The district auditor is investigating 13 projects funded by the LDA. Six are being looked into separately by the Metropolitan police.
The Tory leadership is also asserting its authority, ordering Johnson to tame his scruffy blond locks and tone down his flippant manner.
Since January, the Henley MP’s campaign has been run by Lynton Crosby, the Australian strategist who led Michael Howard’s 2005 unsuccessful general election campaign.
One activist said the “Back Boris” campaign is now being run so rigidly that workers must fill in time sheets listing their time spent electioneering each day.
“The mood has changed dramatically,” he said. “Before, it was: ‘We can win this’. But with the polls so strong, now it is felt we’ll look like incompetent idiots if we don’t win.”
Caroline Spelman, the Tory chairman, has written to all 194 MPs and prospective candidates telling them to spend five days campaigning for Johnson.
Some are grudging in their favours. One home counties MP said: “I wish Boris well but I don’t see why I should have to bang the drum for him.”
One official denied that Johnson, who once had to trek around Merseyside apologising for insulting Liverpudlians, is concentrating on securing a high turnout in the white suburbs.
Labour has yet to mobilise its MPs to campaign for Livingstone, who has numerous enemies in the party.
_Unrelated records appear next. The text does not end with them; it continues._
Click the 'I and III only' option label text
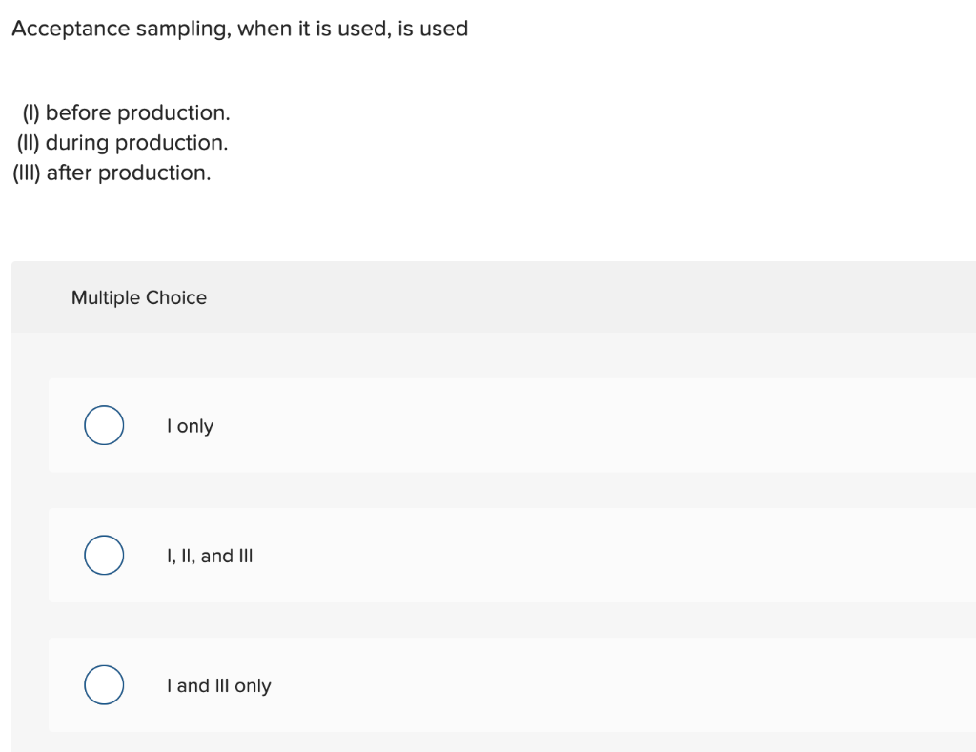 pos(218,685)
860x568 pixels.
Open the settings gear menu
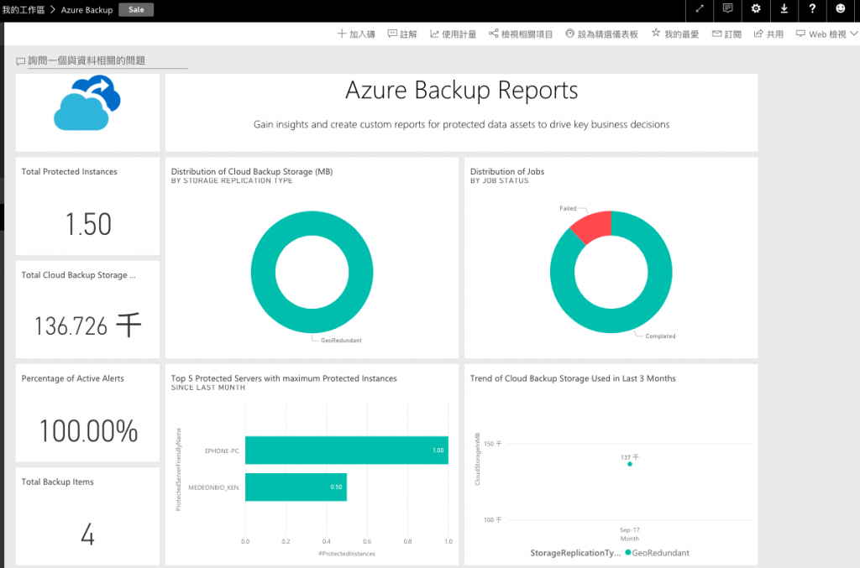(756, 9)
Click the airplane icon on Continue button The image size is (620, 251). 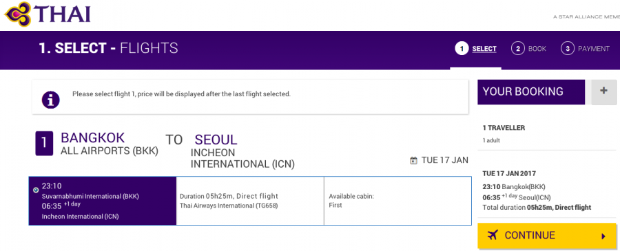pos(492,236)
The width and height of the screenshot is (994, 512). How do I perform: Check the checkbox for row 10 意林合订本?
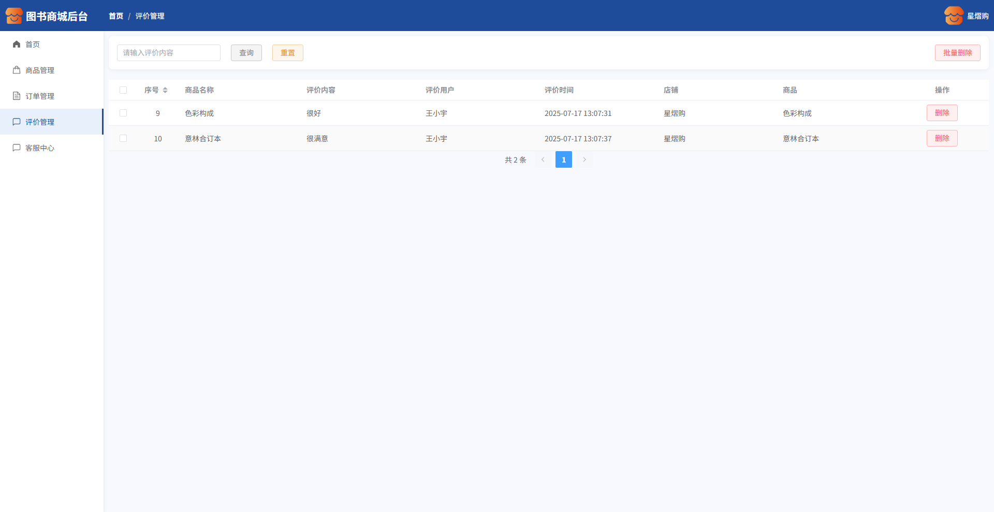(123, 138)
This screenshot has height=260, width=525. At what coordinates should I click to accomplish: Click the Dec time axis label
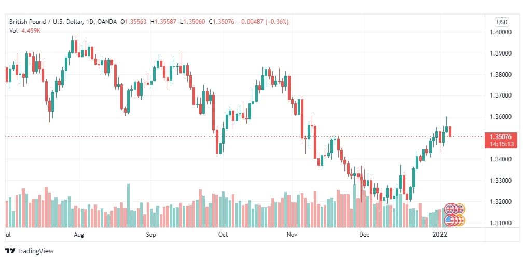click(x=364, y=235)
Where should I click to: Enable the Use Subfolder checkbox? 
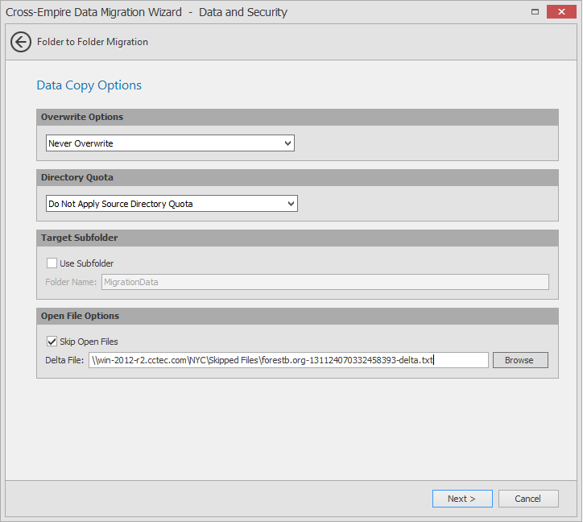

An aide to the mayor played down the significance of Jowell’s role. “Ken is running this campaign, not her – but she is our point person for the national party.” Although crime and transport are expected to be the main themes of the campaign, Livingstone’s supporters are concerned that voters in the capital may register dissatisfaction over national issues.
David Smuts, a Labour member who sits on the party’s finance and industry group alongside Lord Kinnock and Margaret Beckett, has launched a website that allows members of the public to put themselves forward as independent candidates for the mayoral election.
Visitors to londonelectsyou.co.uk, which is being funded by a group of anonymous businessmen, can publish their profile and manifesto online. The candidate who gains the most votes will receive £50,000 to stand against Livingstone and Johnson on May 1.
The frontrunners include Samantha Day, an 18-year-old student from Bromley, who lists her dream candidate for mayor as Superman, and a poet called Stephen Micalef, who describes London’s bendy buses as “undignified Third World cattle trucks”.